Rindu Yang Tuntas! Sementara!
Saturday, 22 November 2014 | 16:00
Memang saya tidak senekad bobotoh lainnya yang rela mengambil cuti, menjual barang atau menggadai stnk demi berangkat ke Palembang untuk menjadi bagian sejarah dimana ada peluang menyaksikan Persib bisa menjadi juara di Liga kasta tertinggi sepakbola Indonesia.
Ya, Gelar juara yang 19 tahun para bobotoh sejagad raya ini rindukan. Terakhir tahun 1995 di Liga Indonesia pertama masih teringat jelas di memori saya, gol tunggal Sutiono Lamso bergulir manja di gawang petrokimia gresik yang dikawal kiper asing asal Trinidad Tobago, Derryl Sinnerine, cukup mengantarkan Persib menjadi kampiun di Kasta tertinggi sepakbola Indoneisia. Rakyat Jawa Barat dan Bandung pada khususnya larut dalam sukacita.
Masih segar dalam ingatan, saya dengan seragam merah putih (SD), dengan beberapa teman sekolah berjalan dari pasirkoja sampai Asia Afrika untuk menyaksikan arak-arakan para pahlawan yang memamerkan piala. Ketika itu saya berdiri di jembatan penyebrangan tepat yang menghubungkan palaguna dengan gedung pln asia afrika, sehingga bisa leluasa menyaksikan Robby Darwis, Yudi Guntara, Yusuf Bachtiar dkk di atas kendaraan yang mereka tumpangi.
Entah darimana awalnya kecintaan saya terhadap Persib ini tumbuh. Di Dalam keluarga saya yang memang asli Sunda, saya tidak melihat sosok di keluarga ada yang “sepersib” saya. Semenjak SD pun saya sudah berlangganan koran Pikiran Rakyat hanya untuk melihat halaman belakang saja yang memang selalu menyajikan berita tentang Persib.

□ □ □ □

Tugas:
Menurut teks yang diberikan, siapa pencetak gol tunggal yang membawa Persib menjadi juara pada tahun 1995?

Baris data:

□ □ □ □

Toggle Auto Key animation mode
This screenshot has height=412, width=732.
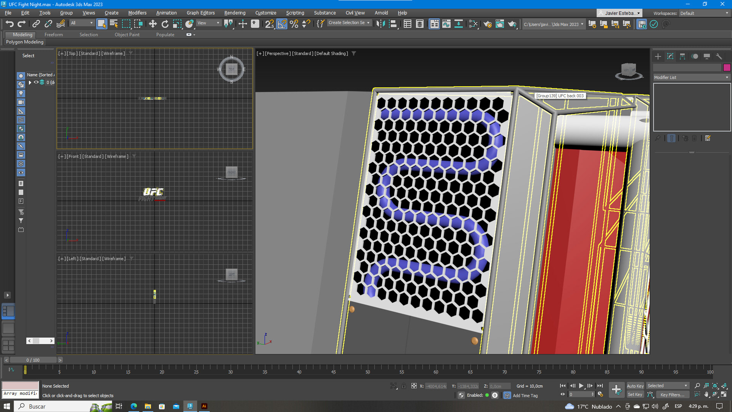point(635,386)
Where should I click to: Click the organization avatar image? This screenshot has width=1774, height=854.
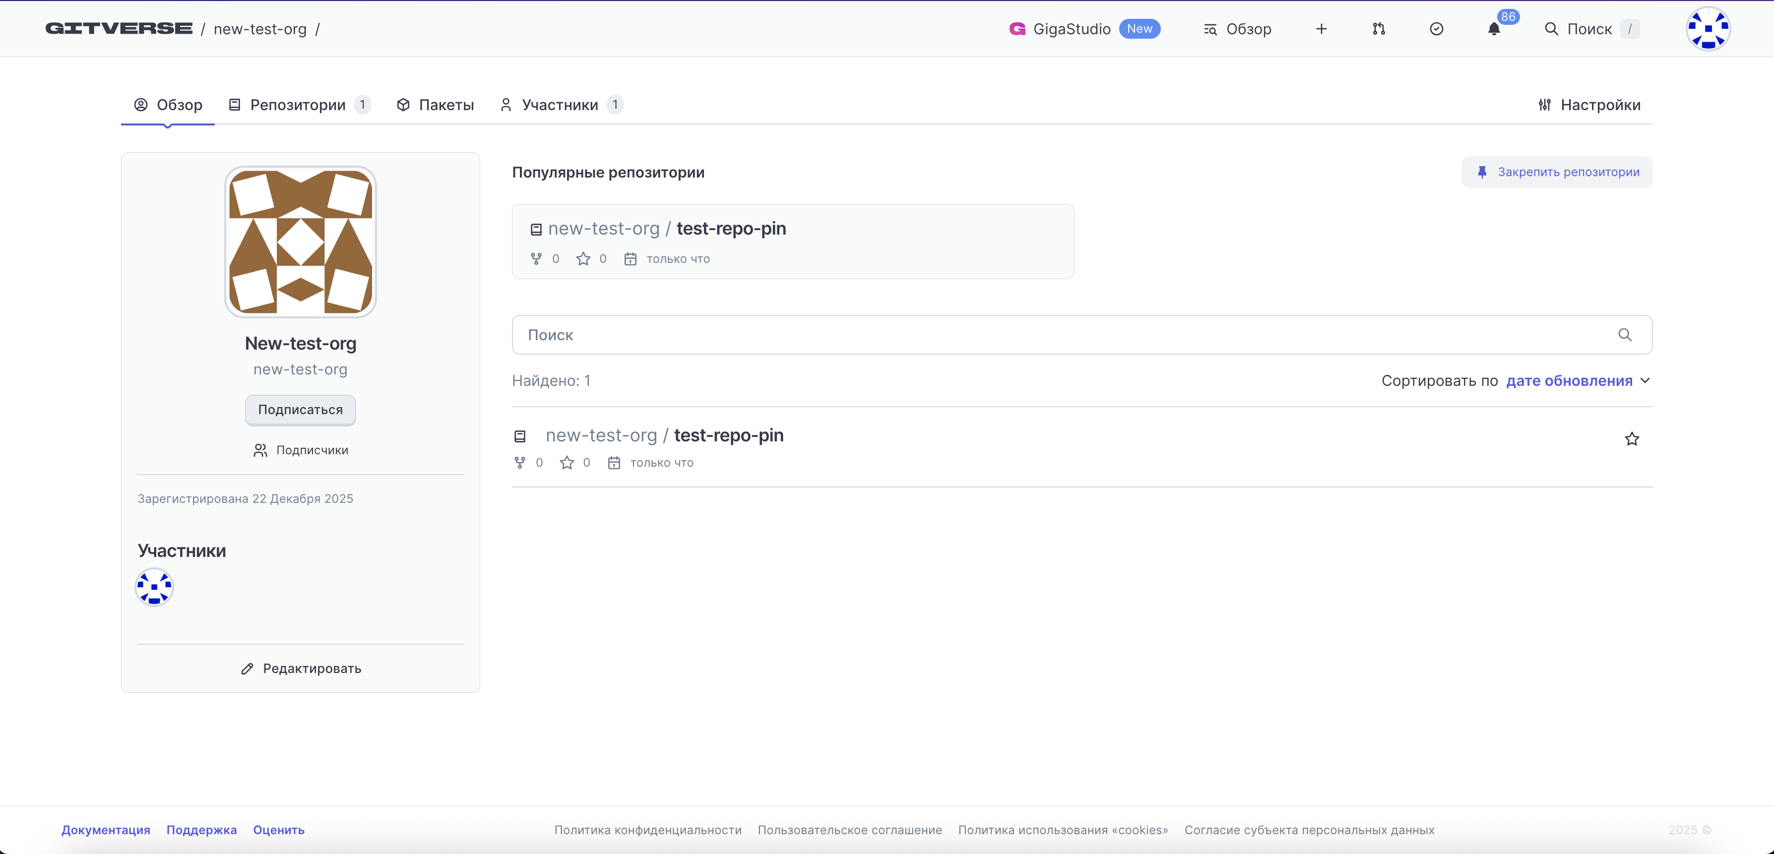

□ □ □ □

Jawaban tertulis:
Gol tunggal itu dicetak oleh Sutiono Lamso.